Medieval maps were true to this fact, as they emphasized "the importance of places such as cities over the spaces in between them" (Branch 2011, para. 6). During this time, the political powers that be and the travelers “used texts for many of the purposes maps serve today, such as providing travel directions and demarcating sovereignty in treaties” (Branch 2011, para. 6). Thus the “conceptual shift toward the modern state began in the 15th century, when Ptolemy's Geography, which showed how to create maps based on a coordinate grid of latitude and longitude” (Branch 2011, para. 6). However, the technology was slow to be adopted by the masses. Instead, language was used in lieu of maps to demarcate territory. As Branch (2011, para. 6) explains:
This new technology required by its very nature that maps geometrically correlate with the on-the-ground geography. The gaps between power centers could no longer be magically shrunk to insignificance. By happenstance, this shift came just as the printing press was dramatically increasing the quantity of maps in circulation, from a few thousand in the late 15th century to "millions" in the 16th century.
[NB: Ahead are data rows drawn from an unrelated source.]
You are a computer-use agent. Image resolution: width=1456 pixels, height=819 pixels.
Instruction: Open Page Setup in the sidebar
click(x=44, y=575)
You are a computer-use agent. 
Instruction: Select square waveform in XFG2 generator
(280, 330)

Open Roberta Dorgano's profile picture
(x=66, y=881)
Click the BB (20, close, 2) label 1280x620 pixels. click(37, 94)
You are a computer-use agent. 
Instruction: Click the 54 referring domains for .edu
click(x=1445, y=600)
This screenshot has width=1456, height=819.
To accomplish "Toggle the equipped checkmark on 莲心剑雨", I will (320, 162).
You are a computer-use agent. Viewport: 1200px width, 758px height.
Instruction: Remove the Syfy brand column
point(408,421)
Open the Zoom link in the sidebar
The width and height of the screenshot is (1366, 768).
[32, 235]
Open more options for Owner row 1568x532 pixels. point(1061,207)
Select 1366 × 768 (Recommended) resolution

The new maps were however far from “ideal for depicting the old mishmash of authorities that text had ably conveyed. Instead, mapmakers simplified sovereignty's bounds by drawing clear lines of demarcation between powers” (Branch 2011, para. 6). The technology did not come into full use until the mid-17th century, when “nearly all atlas maps showed boundary lines” (Branch 2011, para. 6). However, as Branch (2011, para. 6) notes, “these lines did not reflect actual political practices..for nearly a century, treaties and other sources of political authority would continue to demarcate sovereignty using text”. Thus, language and place-naming continued to function as the sole means of demarcating territorial power.
In conclusion, without question the act of assigning a name to a place becomes a purely utilitarian enterprise from a linguistic standpoint, simply because a place needs to be called something. The assignment of an arbitrary signifier has long served the practical function of allowing human beings to refer to the same thing amongst themselves using an agreed upon sound that corresponds with a physical object. The application of language, at the basic level, is simply a means of organizing space and linking it to experience through our senses.
However, language – specifically the act of using language to name a place – also serves a political, social and cultural activity. In the case of towns, cities and regions that have seen extensive military invasion, linguistic application of force becomes a political tool which invading forces employ strategically. The invading forces use the power of naming for a number of different purposes. Assigning a name to a conquered location demarcates the physical space in the language of the conqueror, not the language of the invaded peoples. In essence then, the location changes ownership not only physically but linguistically, as the applied term refers not to the language and culture of the conqueror, and all subsequent references to the renamed place by definition now affirm the power of the conqueror.